• [GOAL OF THE EXERCISE] Rewrite the material from its start through the line containing "(470, 124).", swapping "Identify" for "Find" and keeping everything else unchanged. Leave the pictures out.
--- TASK INPUT ---
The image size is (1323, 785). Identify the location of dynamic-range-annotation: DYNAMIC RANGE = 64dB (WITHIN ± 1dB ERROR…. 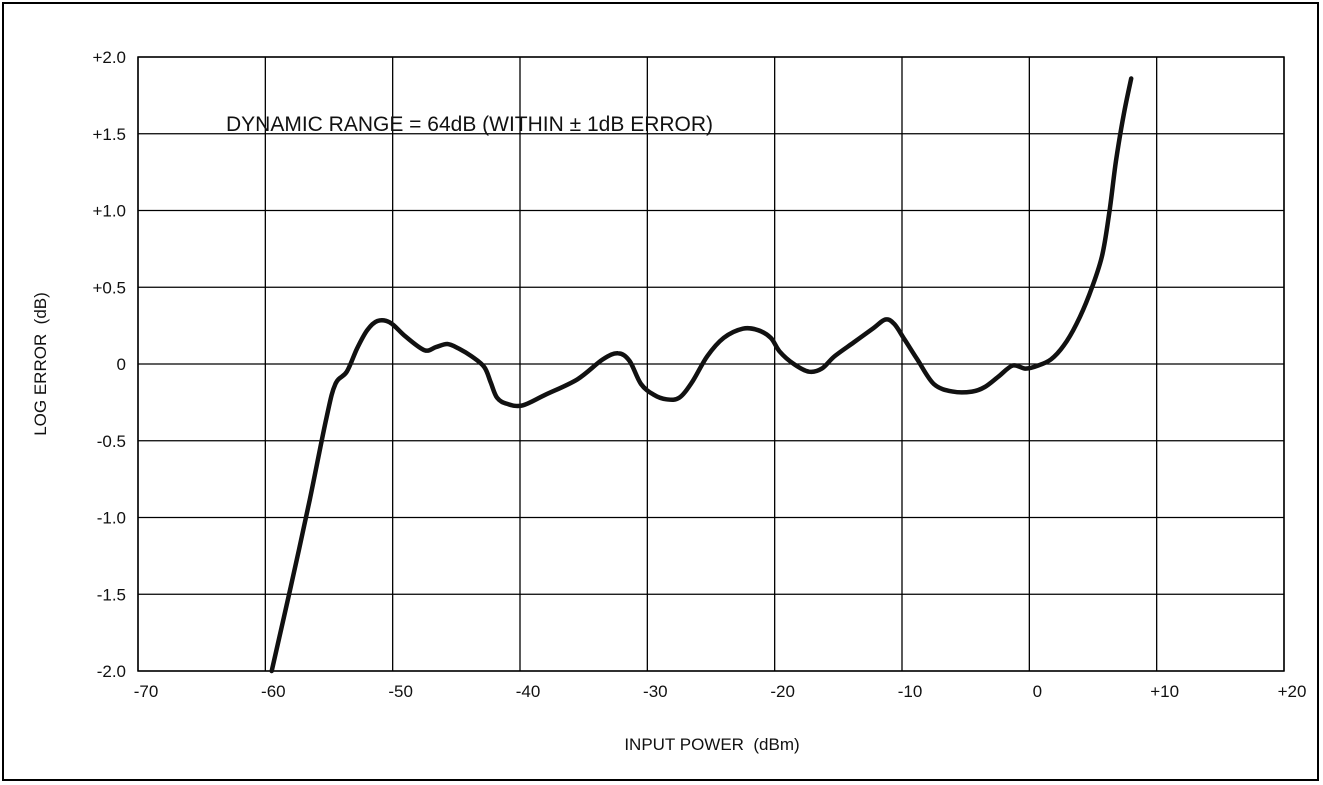
(470, 124).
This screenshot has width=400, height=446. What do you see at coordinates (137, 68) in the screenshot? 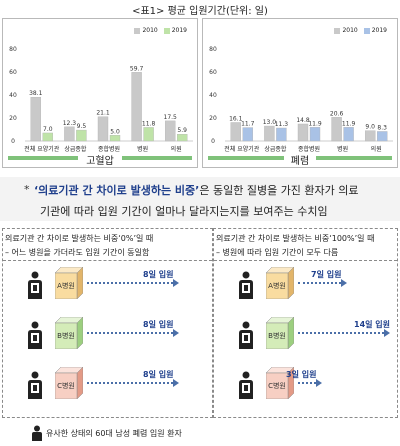
I see `data-label: 59.7` at bounding box center [137, 68].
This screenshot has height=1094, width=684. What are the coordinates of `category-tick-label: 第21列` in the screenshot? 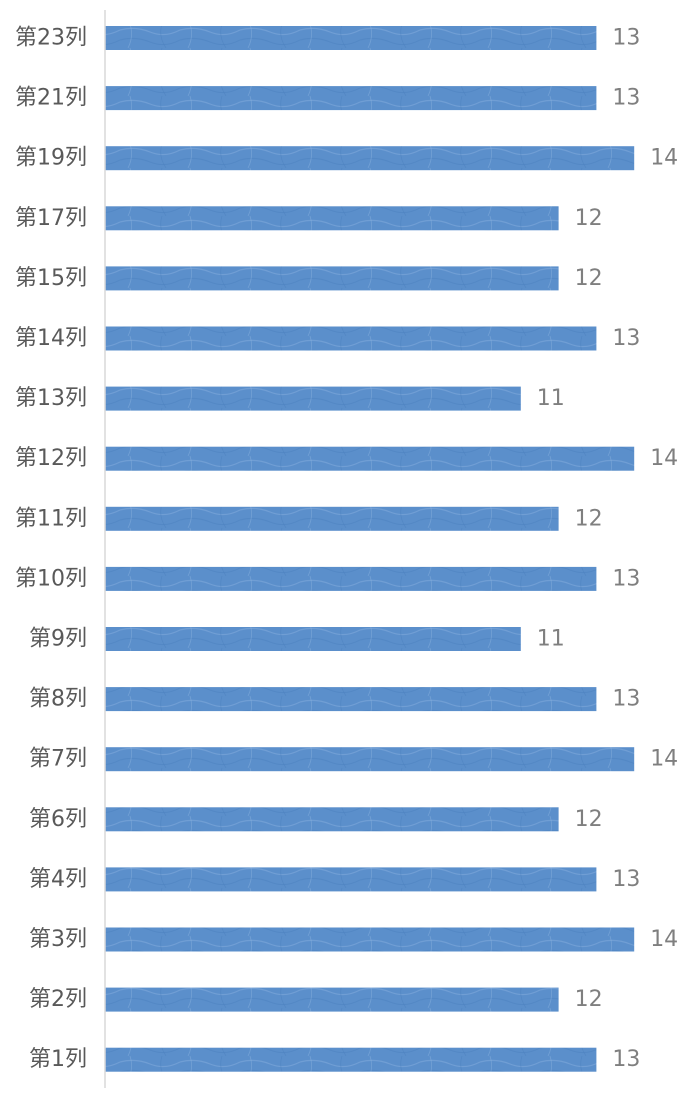 It's located at (51, 98).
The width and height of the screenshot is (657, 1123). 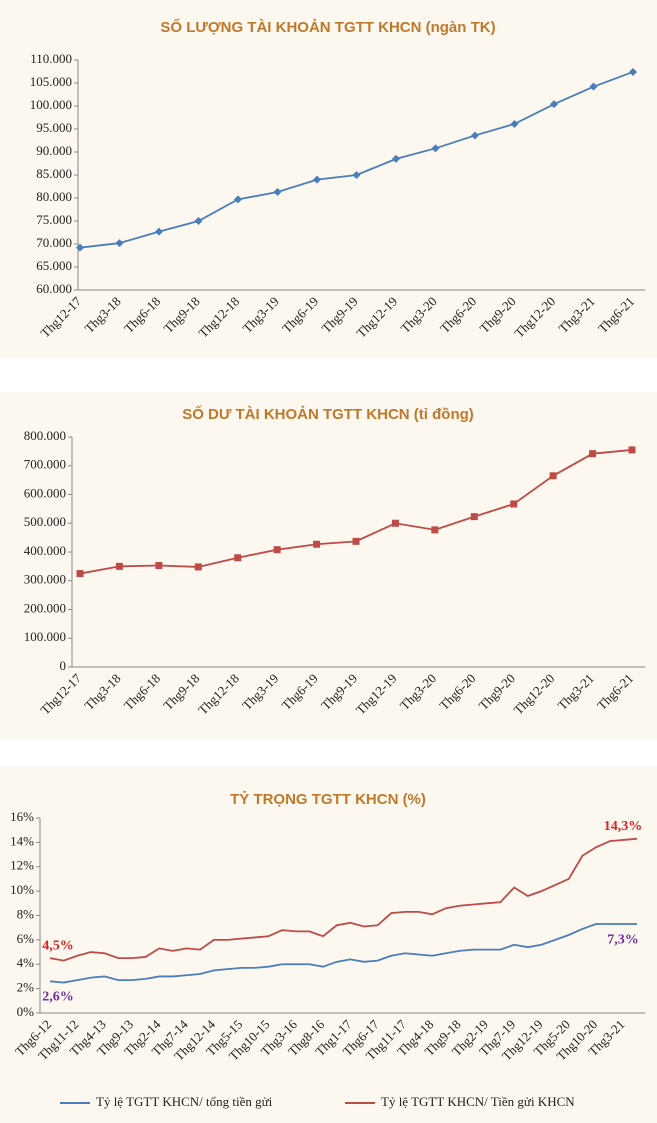 What do you see at coordinates (45, 492) in the screenshot?
I see `y-tick-label: 600.000` at bounding box center [45, 492].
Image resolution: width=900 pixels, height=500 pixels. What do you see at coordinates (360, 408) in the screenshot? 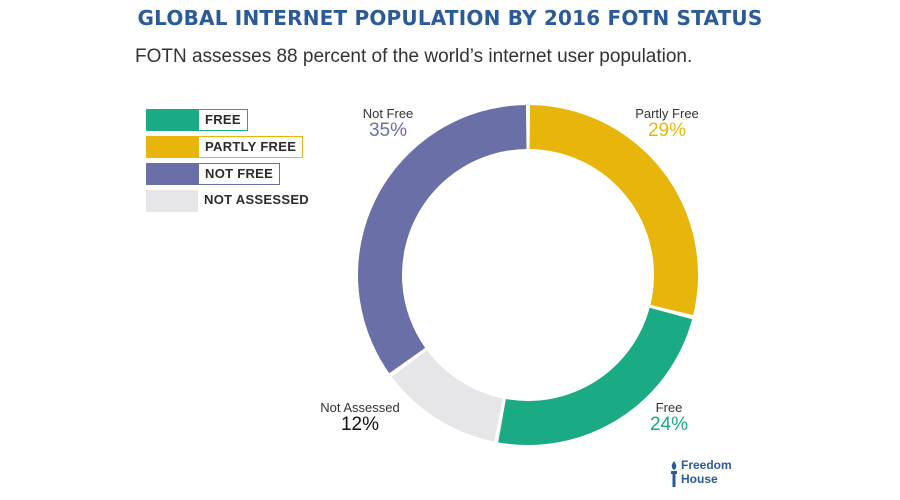
I see `slice-name-not-assessed: Not Assessed` at bounding box center [360, 408].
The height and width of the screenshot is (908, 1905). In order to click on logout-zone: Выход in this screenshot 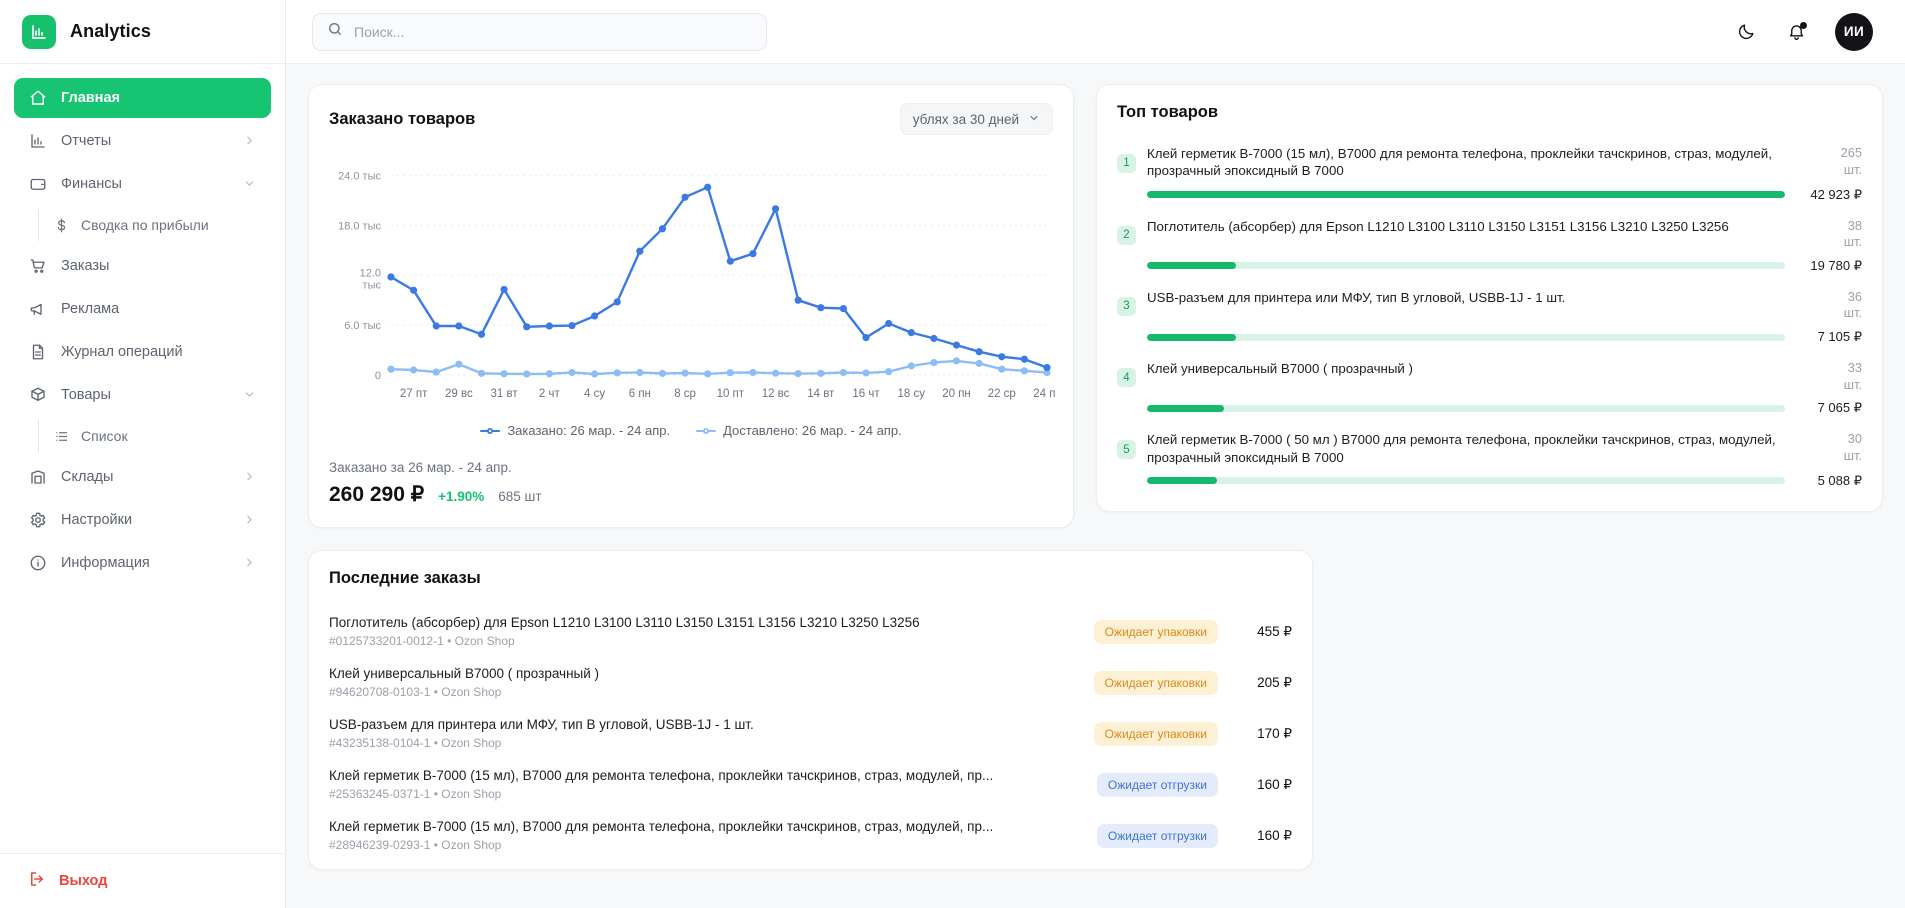, I will do `click(142, 880)`.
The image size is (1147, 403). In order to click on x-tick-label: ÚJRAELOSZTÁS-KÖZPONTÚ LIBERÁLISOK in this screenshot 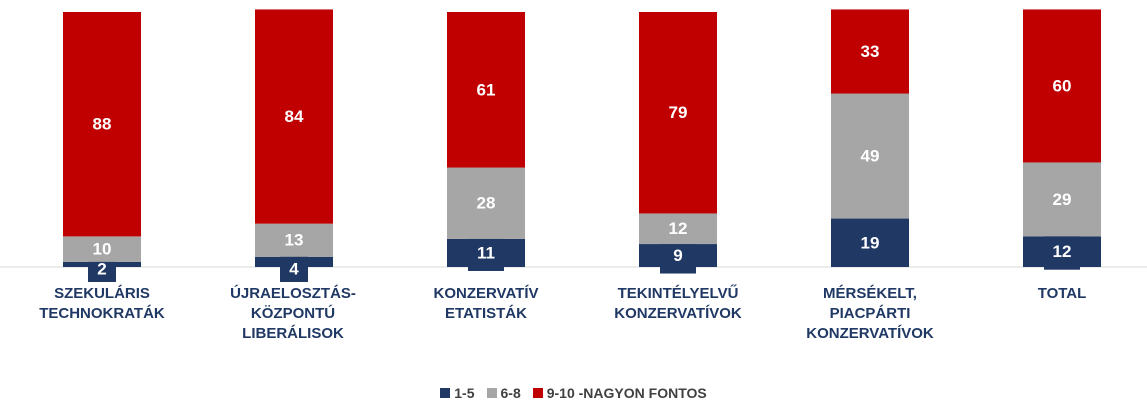, I will do `click(293, 314)`.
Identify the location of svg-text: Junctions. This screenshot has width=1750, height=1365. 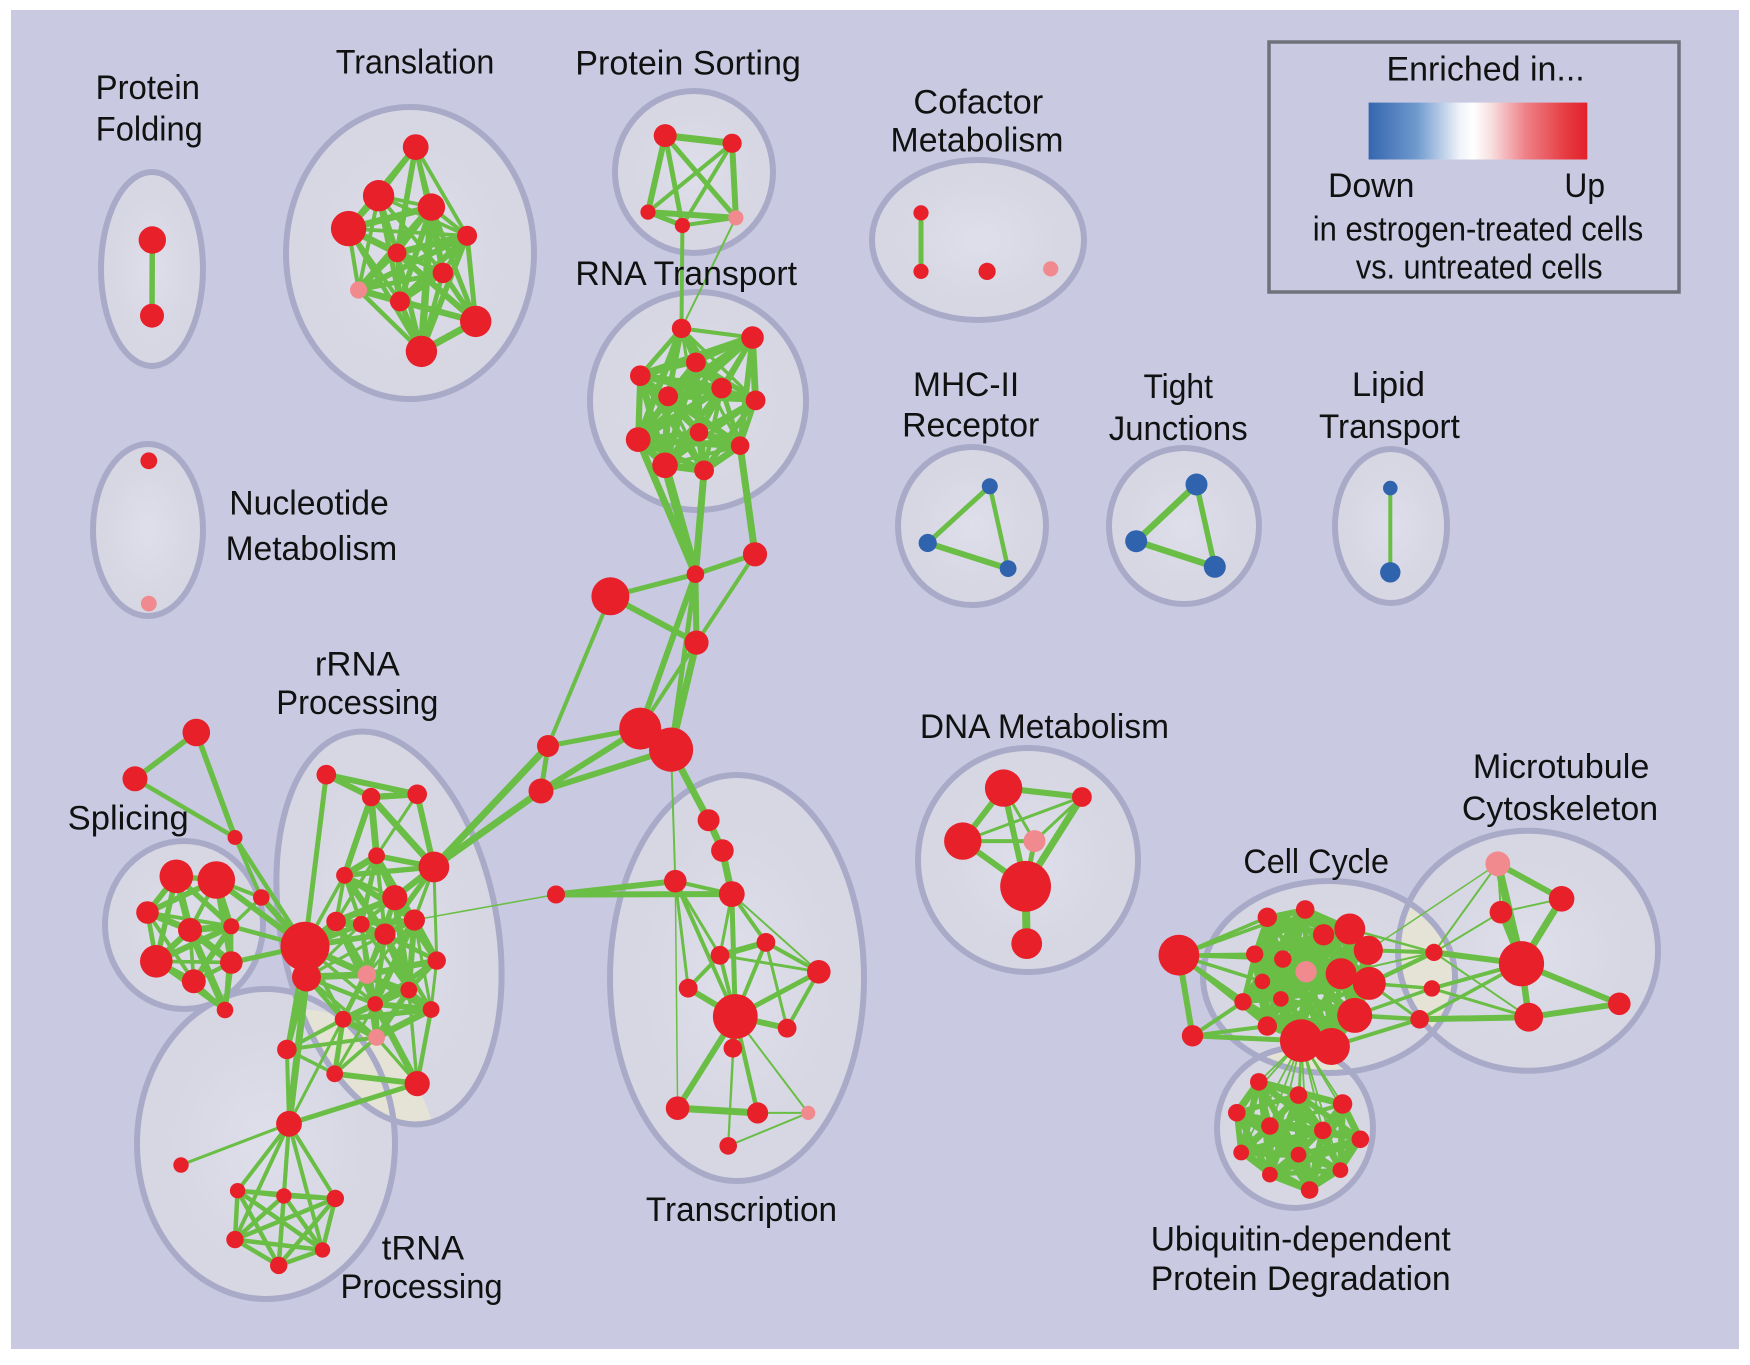
(1178, 429).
---
• [ANSWER SECTION]
The image size is (1323, 785). Find the location of dynamic-range-annotation: DYNAMIC RANGE = 64dB (WITHIN ± 1dB ERROR…. 
(470, 124).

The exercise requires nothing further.